Johanna Lilius and Hossam Hewidy study the phenomenon of entrepreneurship among immigrants in Helsinki, and the ways it impacts their country of residency and origin in their 2019 paper, "Serving whom? Immigrant entrepreneurs in a new local context".  The paper aims to understand what motivates immigrants to become entrepreneurs, and what is the impact of their background?
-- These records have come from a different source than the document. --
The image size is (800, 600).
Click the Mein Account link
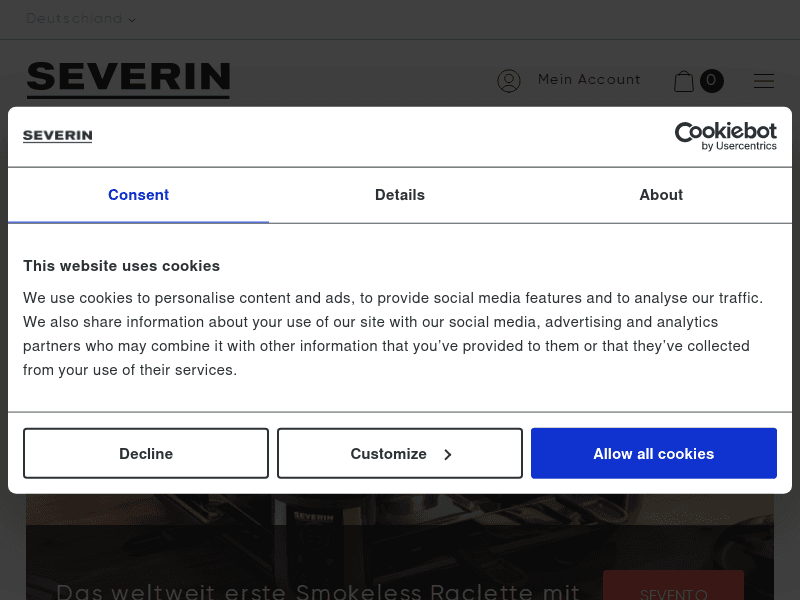pos(589,80)
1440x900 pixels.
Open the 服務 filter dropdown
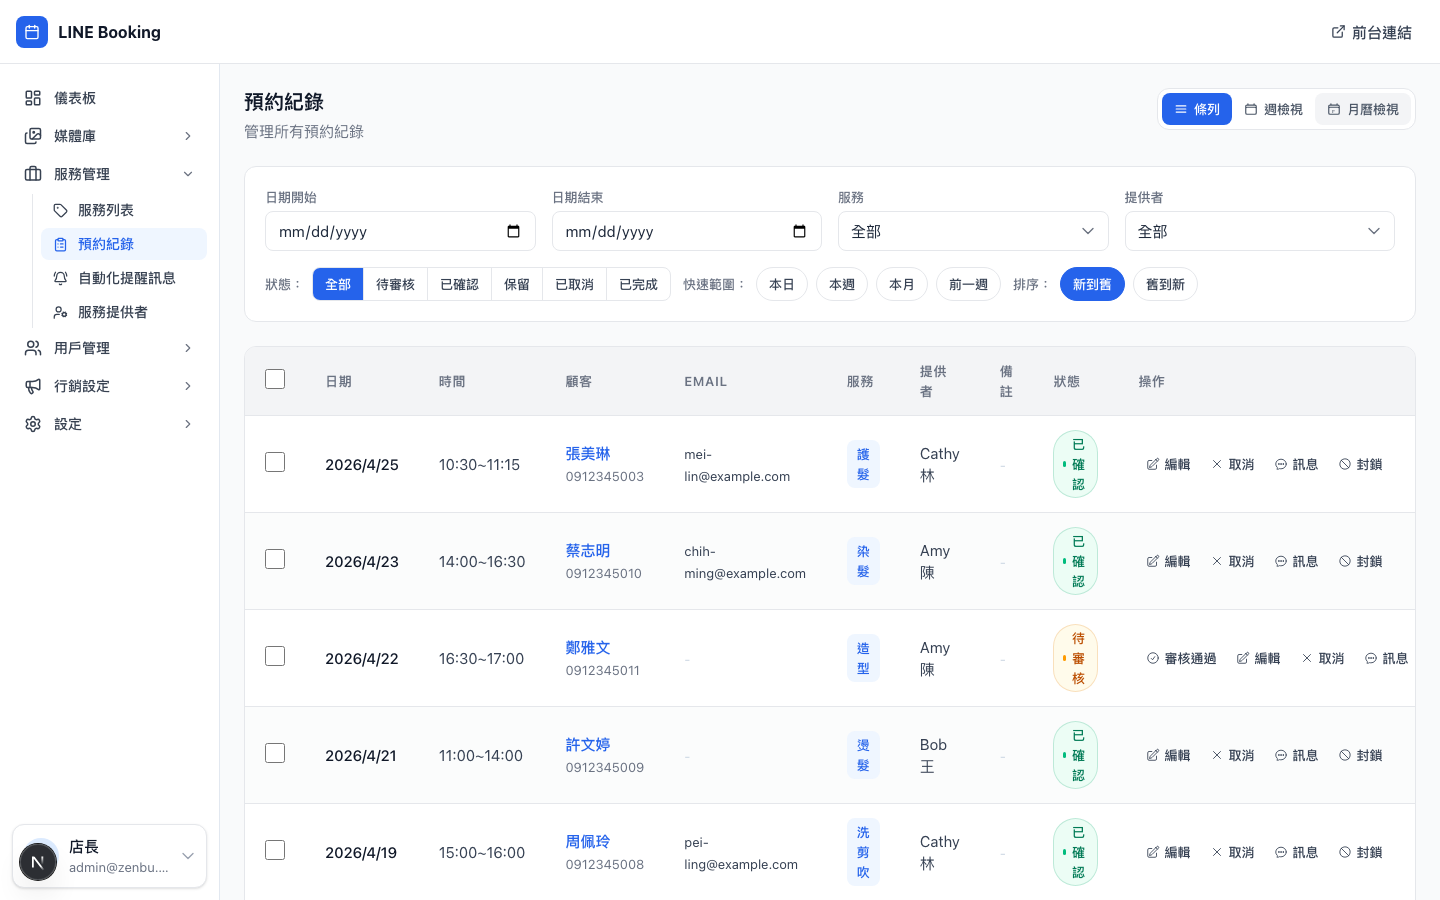point(972,231)
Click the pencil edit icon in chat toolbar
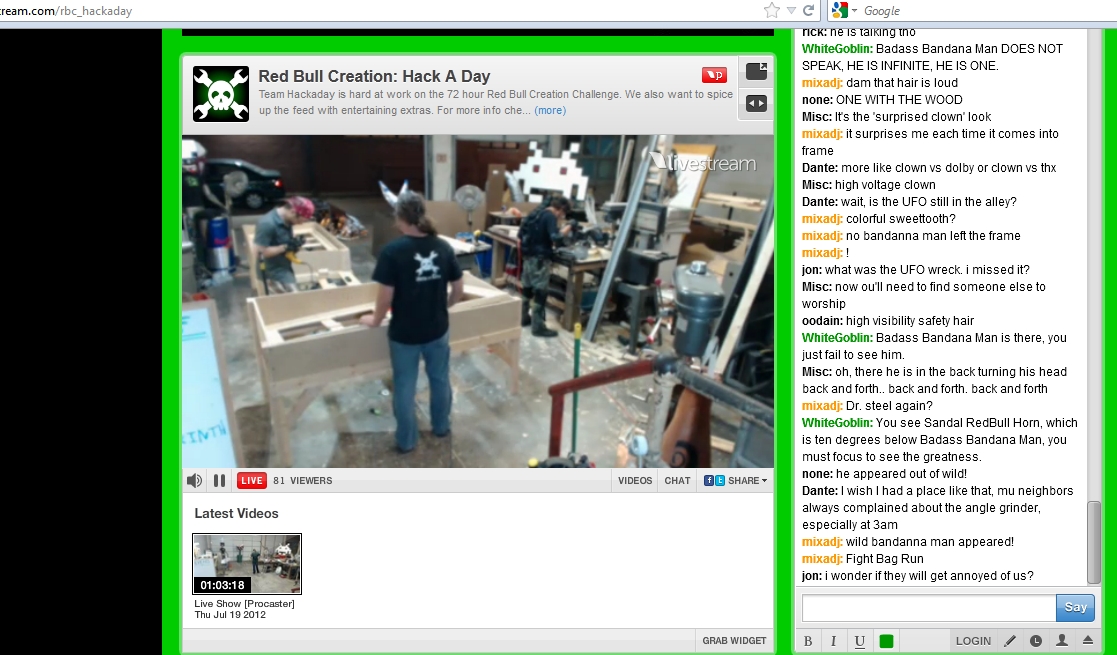 pyautogui.click(x=1010, y=641)
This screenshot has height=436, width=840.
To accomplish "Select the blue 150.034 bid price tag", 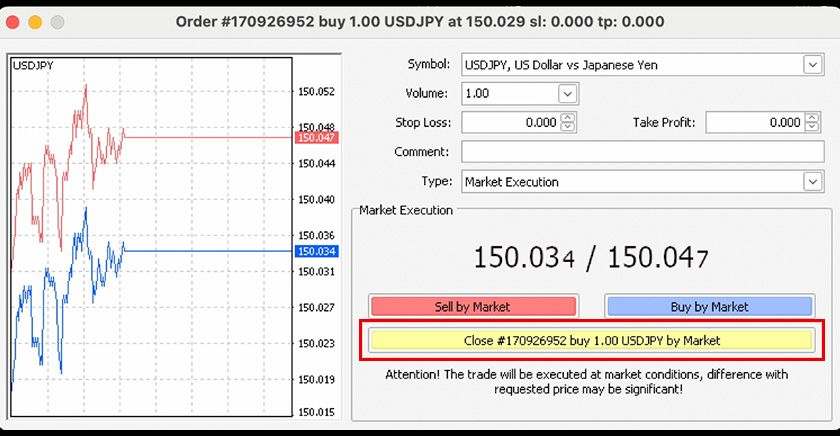I will coord(316,251).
The authors concluded that through their practices, immigrant entrepreneurs shed light upon immigrant needs and make them visible to politicians and policymakers.  IOM's 2020 World Migration Report confirms that immigrants entrepreneurs and SMEs enhance diversity and bring together people from different cultures due to their transnational networks.

These immigrant communities have clearly discovered the value of linking their two worlds.  But what is the best method for social support?  Though we could persist with the historical framework of direct service— remittances, for example, are at an all time high with $529 billion transferred to developing countries in 2018—these communities need to move to create higher-level change. 

One of the first Indian-American diaspora members Bhagat Singh Thind wrote to his father from Oregon in his native Punjabi in 1920, "I wait for your letter daily, and get worried if it is delayed.  Hopefully in the future you will be kind enough (to reply immediately).  On June 26, I sent to you a check of Rupees 1250.  On receipt, please inform immediately.  And I shall send more on hearing from you."  Remittances to India have since increased to $58 billion in the past year.  Almost a century later, the Indian diaspora can still have a significant impact by supporting collaborative innovation.

Helping diaspora communities thrive as changemakers is essential, their leaders will empower millions of people around the world to transform their realities to everyone's benefit.  Thus, Ashoka Diaspora Networks is altering the framework so they can effectively achieve this.  By providing opportunities to invest in social entrepreneurship co-creating initiatives with the best social innovators and Young Changemakers in the world, diaspora can create more lasting and widely shared systemic changes in the regions they care about.